Só para finalizar esta parte: no meu livro anterior eu disse que o pai do narrador perdeu o juízo lá no fundo do quintal da casa dele. Mandou plantar 360 pés de girassol e ficava o dia todo sentado num banquinho de madeira, vendo as plantas “girarem”. As plantas giravam porque ele bebia – foi a solução literária que encontrei para justificar a metáfora. Eu tenho que dar verossimilidade às minhas figuras. E o meu "crítico", baseado só nisso, diz que eu escrevi que “meu pai ficou louco”. Sim, claro, o “pai do personagem” ficou louco. Mas não o meu!
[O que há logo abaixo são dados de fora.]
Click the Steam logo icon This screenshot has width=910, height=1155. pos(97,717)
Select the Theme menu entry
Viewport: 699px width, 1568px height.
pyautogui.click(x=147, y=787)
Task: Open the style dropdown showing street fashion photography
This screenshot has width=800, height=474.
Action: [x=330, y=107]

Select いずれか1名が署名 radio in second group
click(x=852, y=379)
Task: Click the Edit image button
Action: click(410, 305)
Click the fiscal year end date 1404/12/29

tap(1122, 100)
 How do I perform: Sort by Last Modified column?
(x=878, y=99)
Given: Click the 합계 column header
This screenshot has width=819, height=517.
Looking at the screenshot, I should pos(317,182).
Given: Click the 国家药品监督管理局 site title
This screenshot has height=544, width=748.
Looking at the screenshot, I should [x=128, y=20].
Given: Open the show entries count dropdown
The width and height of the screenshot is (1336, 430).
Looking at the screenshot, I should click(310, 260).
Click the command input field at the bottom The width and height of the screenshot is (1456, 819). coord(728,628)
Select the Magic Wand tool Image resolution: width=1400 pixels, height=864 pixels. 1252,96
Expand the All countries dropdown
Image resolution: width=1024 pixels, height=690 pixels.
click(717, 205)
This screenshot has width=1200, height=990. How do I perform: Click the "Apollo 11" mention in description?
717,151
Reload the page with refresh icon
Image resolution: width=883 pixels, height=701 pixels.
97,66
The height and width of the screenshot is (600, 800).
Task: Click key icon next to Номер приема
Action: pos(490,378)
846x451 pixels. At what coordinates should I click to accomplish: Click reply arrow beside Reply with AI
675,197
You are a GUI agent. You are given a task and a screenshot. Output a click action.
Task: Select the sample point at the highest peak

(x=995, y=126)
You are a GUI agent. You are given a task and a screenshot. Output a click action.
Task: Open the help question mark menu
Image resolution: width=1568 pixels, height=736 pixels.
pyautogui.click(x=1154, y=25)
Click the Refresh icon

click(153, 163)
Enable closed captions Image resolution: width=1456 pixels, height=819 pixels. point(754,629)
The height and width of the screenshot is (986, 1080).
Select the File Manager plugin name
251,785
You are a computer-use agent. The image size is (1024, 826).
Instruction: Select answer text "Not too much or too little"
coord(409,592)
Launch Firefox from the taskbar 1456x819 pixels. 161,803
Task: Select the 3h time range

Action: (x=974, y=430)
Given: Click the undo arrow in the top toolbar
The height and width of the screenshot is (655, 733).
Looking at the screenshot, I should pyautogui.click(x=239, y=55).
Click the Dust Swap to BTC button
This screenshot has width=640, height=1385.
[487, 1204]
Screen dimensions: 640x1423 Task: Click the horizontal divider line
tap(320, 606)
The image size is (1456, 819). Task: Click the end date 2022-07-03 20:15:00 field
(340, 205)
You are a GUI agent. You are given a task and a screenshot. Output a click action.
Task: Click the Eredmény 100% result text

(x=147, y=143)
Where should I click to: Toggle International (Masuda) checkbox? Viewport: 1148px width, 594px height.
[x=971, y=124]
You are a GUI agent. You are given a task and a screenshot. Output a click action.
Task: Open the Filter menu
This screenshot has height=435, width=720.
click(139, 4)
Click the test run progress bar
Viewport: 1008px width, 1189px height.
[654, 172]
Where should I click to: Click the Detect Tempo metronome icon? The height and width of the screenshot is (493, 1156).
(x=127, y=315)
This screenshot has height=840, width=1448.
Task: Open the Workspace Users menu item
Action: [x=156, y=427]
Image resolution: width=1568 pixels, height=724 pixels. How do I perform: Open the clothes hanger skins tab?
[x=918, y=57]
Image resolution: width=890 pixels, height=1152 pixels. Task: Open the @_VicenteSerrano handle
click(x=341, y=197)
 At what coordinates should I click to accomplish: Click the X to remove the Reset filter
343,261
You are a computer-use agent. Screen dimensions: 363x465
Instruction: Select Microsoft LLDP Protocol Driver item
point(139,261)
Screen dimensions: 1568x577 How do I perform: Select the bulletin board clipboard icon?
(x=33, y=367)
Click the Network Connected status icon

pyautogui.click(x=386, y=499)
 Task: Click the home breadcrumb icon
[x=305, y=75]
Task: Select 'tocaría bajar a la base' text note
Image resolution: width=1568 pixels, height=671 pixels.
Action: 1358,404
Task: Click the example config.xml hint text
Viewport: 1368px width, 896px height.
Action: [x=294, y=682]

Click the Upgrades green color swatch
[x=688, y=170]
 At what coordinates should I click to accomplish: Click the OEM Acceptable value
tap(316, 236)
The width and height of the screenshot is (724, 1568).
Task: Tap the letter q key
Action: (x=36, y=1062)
Aliás, o meu era lúcido ao extremo.
Não consigo entender o elevadíssimo grau de paranóia a que esse coitado chegou. Se ele tiver acesso aos meus outros livros, que ainda nem publiquei, ficará tão impressionado que suponho teremos de interná-lo num manicômio (no bom sentido). E já começo a me excitar com essa possibilidade. De escrever uma história, eu digo. E criar mais um personagem. Vou chamar o tio Jorah de irmão, vou descrever algumas passagens que a Hosanya me contou, misturar com notícias de jornal, visitar Franco da Rocha neste domingo, lembrar-me do sogro do Bhetus quebrando pratos com os próprios dentes à mesa do jantar, vou lembrar-me do carroceiro Joaquim, nosso avô alcoólatra, e de suas latinhas enferrujadas de massa de tomate, e pronto – está criado mais um personagem.
E – pronto! – meu "crítico particular" vai ler e ficar puto da vida outra vez.
E vai continuar reclamando.
Às vezes eu me refiro a ele como "o meu irmão". Por isso é que, quando as pessoas me perguntam por e-mail sobre “esse tal de meu irmão”, eu lhes respondo, simplesmente:
─ Meu irmão não existe: é só um personagem que eu criei.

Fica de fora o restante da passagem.